Here is a piece you don't see every day. After WW1 the Japanese contracted the Bergmann company (via SIG in Switzerland) to produce a 1920 version of the Bergmann sub machine gun (MP 18, I)
These machine guns had a special detachable collar used for attaching the Japanese bayonet. I don't know how many survived but I would think not many.

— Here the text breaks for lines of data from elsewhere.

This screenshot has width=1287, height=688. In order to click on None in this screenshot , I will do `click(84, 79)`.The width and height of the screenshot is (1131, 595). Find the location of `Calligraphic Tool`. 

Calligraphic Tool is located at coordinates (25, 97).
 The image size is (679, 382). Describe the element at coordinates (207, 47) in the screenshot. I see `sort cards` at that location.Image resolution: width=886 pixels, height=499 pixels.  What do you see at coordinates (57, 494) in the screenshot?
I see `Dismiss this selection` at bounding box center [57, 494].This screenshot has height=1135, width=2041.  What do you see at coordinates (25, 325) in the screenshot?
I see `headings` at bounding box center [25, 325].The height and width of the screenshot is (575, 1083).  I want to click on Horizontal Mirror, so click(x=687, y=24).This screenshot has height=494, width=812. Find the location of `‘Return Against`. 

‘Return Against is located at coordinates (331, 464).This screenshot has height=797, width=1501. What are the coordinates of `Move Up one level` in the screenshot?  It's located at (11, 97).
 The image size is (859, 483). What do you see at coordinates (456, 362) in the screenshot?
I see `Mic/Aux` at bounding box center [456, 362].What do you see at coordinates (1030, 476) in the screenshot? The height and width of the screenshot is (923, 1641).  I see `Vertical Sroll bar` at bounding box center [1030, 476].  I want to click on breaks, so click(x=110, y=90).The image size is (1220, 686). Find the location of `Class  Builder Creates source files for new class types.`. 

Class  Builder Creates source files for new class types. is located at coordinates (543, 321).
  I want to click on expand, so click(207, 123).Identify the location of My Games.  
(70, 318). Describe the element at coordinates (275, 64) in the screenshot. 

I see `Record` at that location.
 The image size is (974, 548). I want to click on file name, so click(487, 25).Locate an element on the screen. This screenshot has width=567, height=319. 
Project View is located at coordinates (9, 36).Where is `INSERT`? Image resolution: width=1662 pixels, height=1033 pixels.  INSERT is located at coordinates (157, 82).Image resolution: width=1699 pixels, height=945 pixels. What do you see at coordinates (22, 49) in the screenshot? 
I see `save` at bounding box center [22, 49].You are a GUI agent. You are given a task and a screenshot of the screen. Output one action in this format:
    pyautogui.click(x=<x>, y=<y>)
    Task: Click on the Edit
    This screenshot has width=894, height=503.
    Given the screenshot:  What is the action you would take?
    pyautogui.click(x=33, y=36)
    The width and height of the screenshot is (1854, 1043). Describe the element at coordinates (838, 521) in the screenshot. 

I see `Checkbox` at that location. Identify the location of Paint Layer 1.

The German based Bergmann Company was forced to cease manufacture of the M.P. 18,I. The company negotiated a licensing agreement with the Schweizer Industrie Gesellschaft (SIG) to manufacture the M.P. 18,I in Neuhausen, Switzerland. The weapon was manufactured with the modified magazine housing and box style magazine into the 1920’s principally for foreign sales. The Swiss made M.P. 18,I was marketed as the Bergmann Machine Pistol, and was produced in 7.65 mm Mauser, 7.63 mm, 9 mm Mauser and 9 mm Parabellum. The weapons were distributed by the Swiss firm Societe Industrialle Suisse. The majority of the weapon’s sales were made to Japan chambered for the 7.63 mm cartridge. The Japanese contract guns were designated as the Type BE. There were at least two variants of the Japanese contract guns. One style had a removable collar that fitted on the barrel jacket for mounting a Japanese service bayonet; the second type was made with and without the bayonet feature, and were marked with Japanese characters. Over 25,000 post WWI M.P. 18,I weapons (modified) were produced for export.